Die Besteigung der Marangu-Route dauert in der Regel mindestens 5 Tage/4 Nächte und höchstens 6 Tage/5 Nächte. Ein zusätzlicher Tag in der Horombo-Hütte dient der Akklimatisierung. Der Preis richtet sich nach der Anzahl der Klettertage.

UMBWE-KLETTERROUTE
Die Umbwe-Kletterroute gilt als abenteuerlicher Aufstieg mit einigen steilen Anstiegen und erfordert Klettererfahrung. Sie führt von Süden her zum Uhuru-Gipfel. Bergsteiger verbringen auf dieser Route mindestens 6 Tage/5 Nächte, höchstens etwa 7 Tage. Aufgrund ihrer Strapazen wird die Umbwe-Route auch als technischer Aufstieg bezeichnet. Die ersten beiden Aufstiegstage sind extrem steil, schlammig und erfordern im Allgemeinen viel Kraft. Ein zusätzlicher Tag im Karanga-Tal ermöglicht eine Akklimatisierung, die nur für gut trainierte Bergsteiger möglich ist. Beim Aufstieg über die Umbwe-Route steigen die Bergsteiger über die Mweka-Route ab.

RONGAI-KLETTERROUTE
Rongai ist die einzige Route auf der Nordostseite des Kilimandscharo. Die übliche Kletterdauer beträgt 6 Tage/5 Nächte. Sie ist weniger beliebt, weist weniger Verkehr auf und bietet unberührte Wildnis. Sie bietet eine andere Perspektive auf den Kilimandscharo. Rongai gilt allgemein als die einfachste Kletterroute. Im Gegensatz zu Marangu bietet die Route keine Übernachtungsmöglichkeiten außer Camping, was sie besonders abenteuerlich macht.
Rongai ist die ideale Route für alle, die ein anspruchsvolles Erlebnis suchen und sich ihrer Fitness nicht ganz sicher sind. Zudem ist Rongai meist die trockenste Route. Wer über diese Route aufsteigt, steigt über die Marangu-Route ab; Zelten ist jedoch weiterhin möglich. Die Route ist beliebt, da sie meist die trockenste ist. Beim Aufstieg über die Rongai-Route steigen Bergsteiger über Rongai auf und über die Marangu-Route ab, wobei die Übernachtungsmöglichkeiten durchgehend vorhanden sind.

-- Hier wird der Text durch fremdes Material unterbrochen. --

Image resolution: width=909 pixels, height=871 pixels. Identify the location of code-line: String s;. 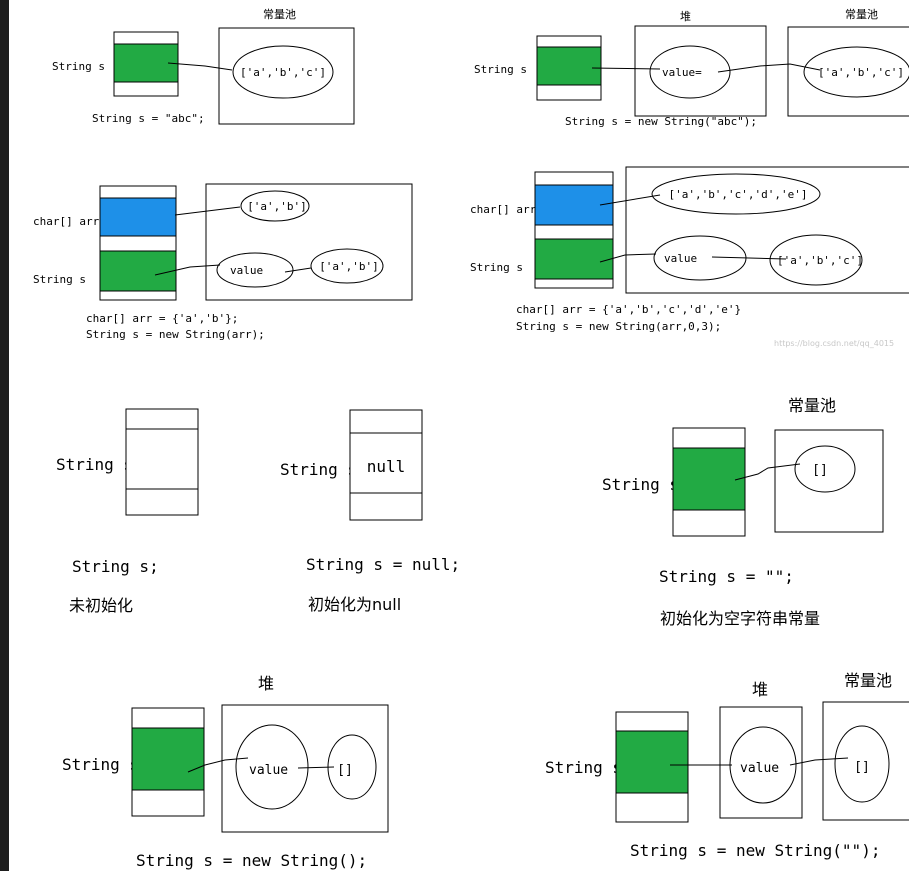
(116, 566).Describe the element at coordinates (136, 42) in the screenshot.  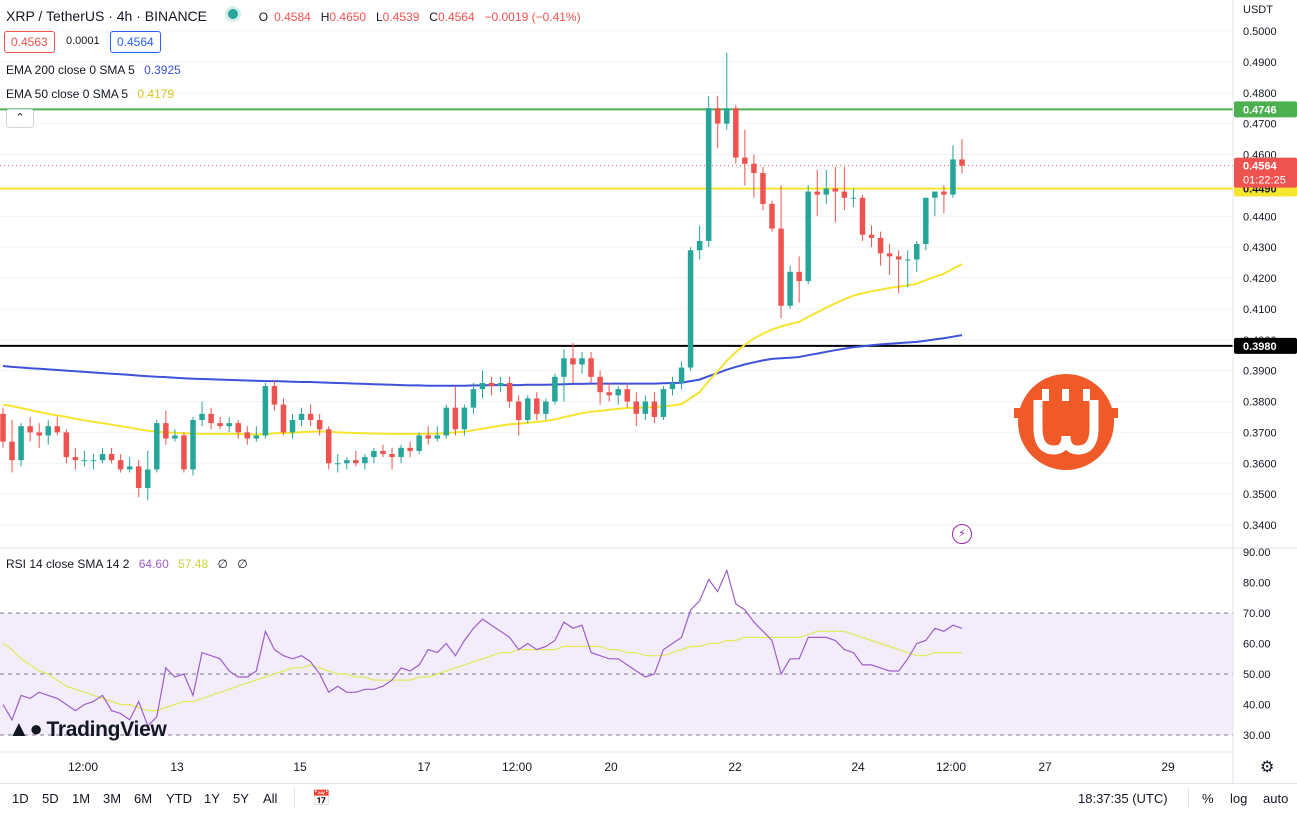
I see `buy-price-box: 0.4564` at that location. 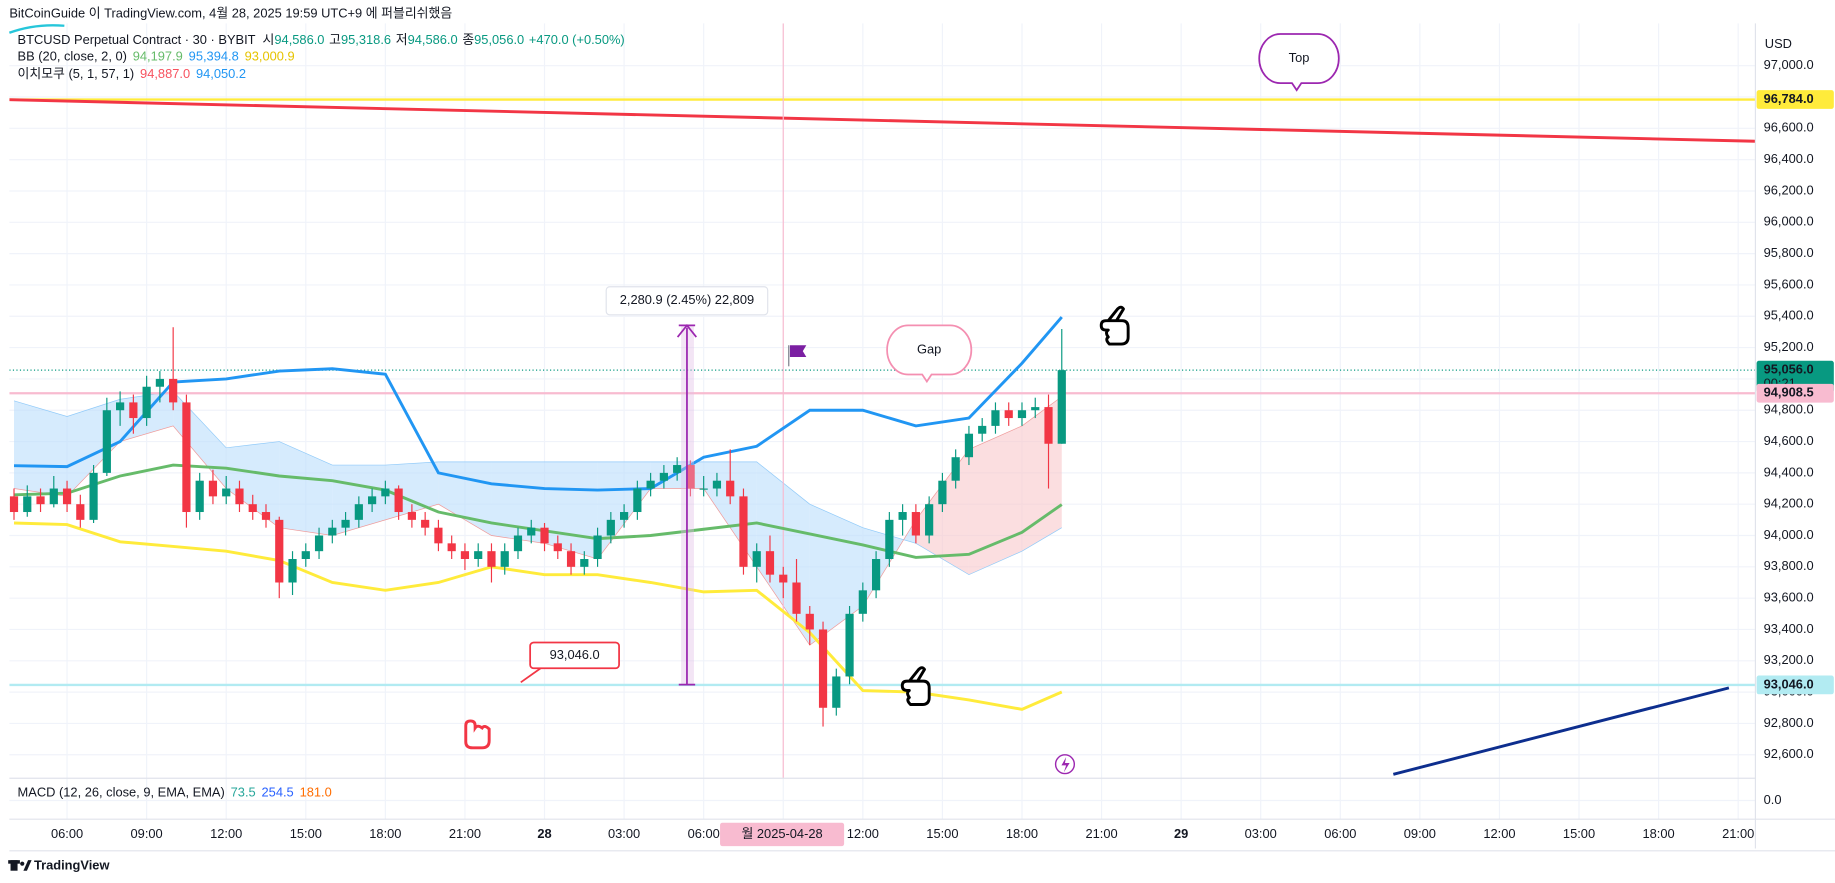 I want to click on legend-item: 95,394.8, so click(x=214, y=56).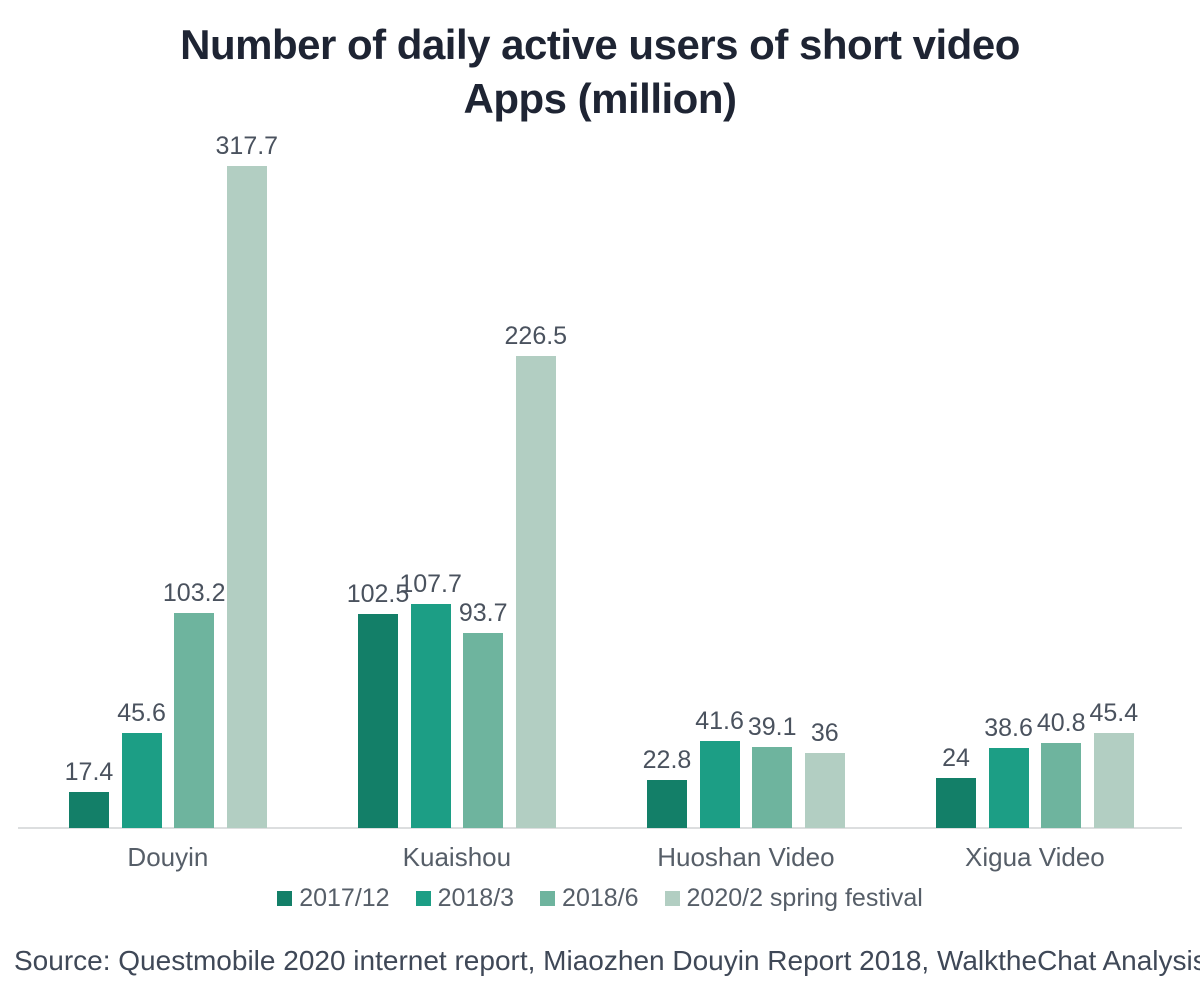  I want to click on bar-value-label: 317.7, so click(247, 146). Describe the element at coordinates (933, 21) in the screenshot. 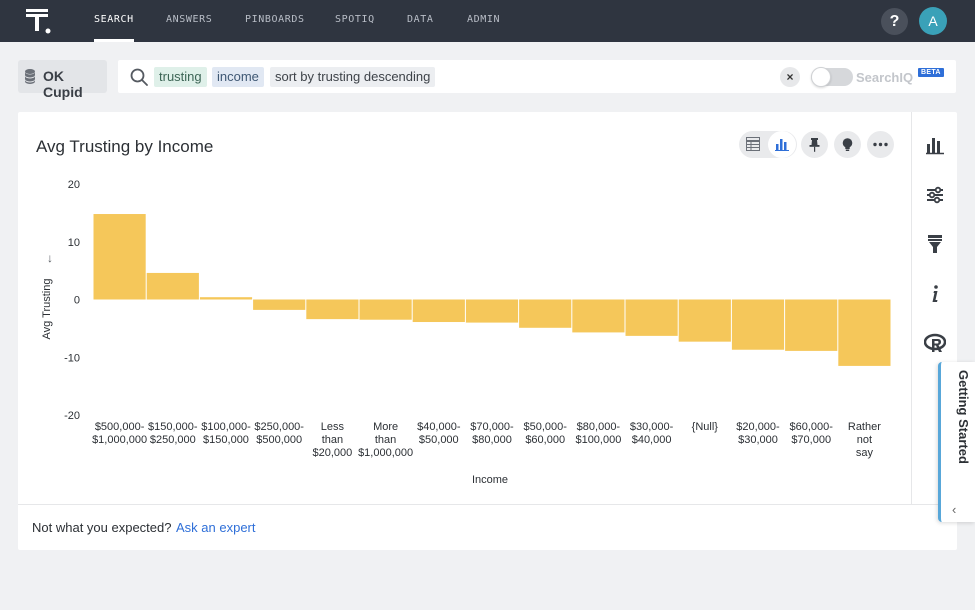

I see `user-avatar: A` at that location.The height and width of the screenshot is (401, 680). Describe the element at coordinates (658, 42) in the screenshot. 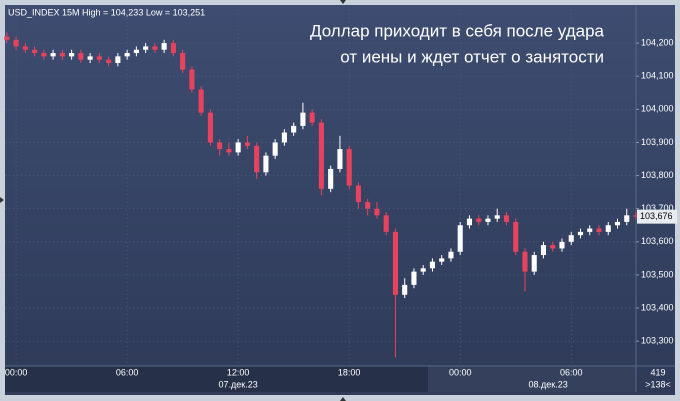

I see `y-tick-label: 104,200` at that location.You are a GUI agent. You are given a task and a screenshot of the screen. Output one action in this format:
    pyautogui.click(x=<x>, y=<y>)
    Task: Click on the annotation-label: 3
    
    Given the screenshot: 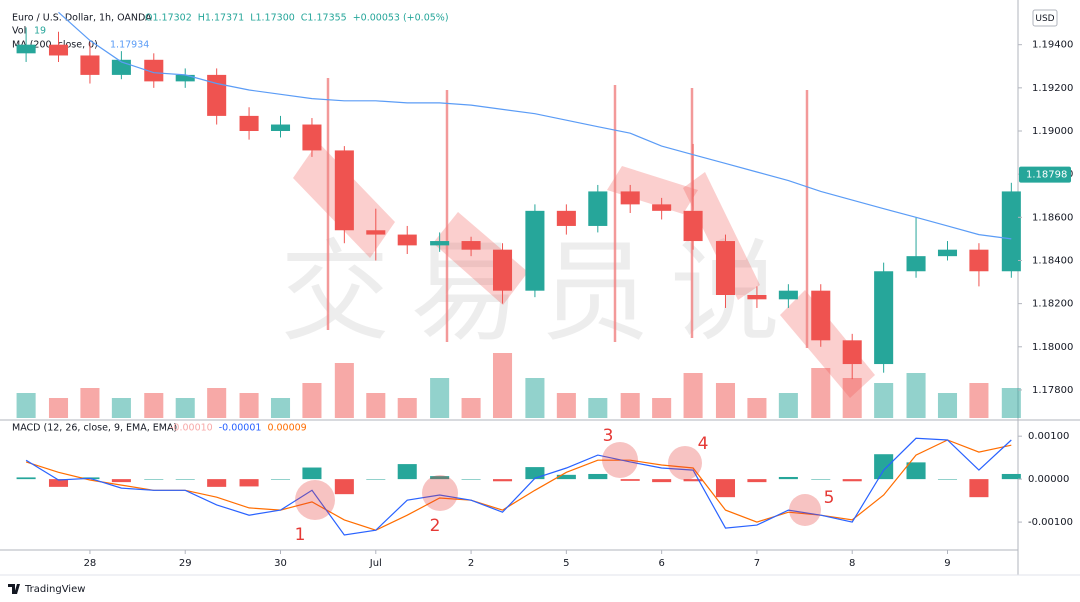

KLETTERROUTE NORD-RUNDGANG
Der Northern Circuit ist die neueste und längste Route auf den Kilimandscharo. Er beginnt im Westen am Londorossi-Tor und folgt in den ersten beiden Tagen demselben Weg wie die Lemosho-Route. Nach der Überquerung des Shira-Plateaus biegt der Weg in der Nähe des Lava Towers nach Norden ab und folgt dem längeren Northern Circuit anstelle des beliebteren Southern Circuit über das Barranco-Tal. Die Route umrundet die ruhigeren Nordhänge zur Ostseite des Berges. Der Northern Circuit ist länger als die anderen Wanderwege auf den Kilimandscharo und dauert mindestens acht oder neun Tage. Bei der achttägigen Wanderung entfällt der zusätzliche Akklimatisierungstag, der normalerweise im Shira Camp 2 verbracht wird, und führt direkt weiter zum Moir Camp.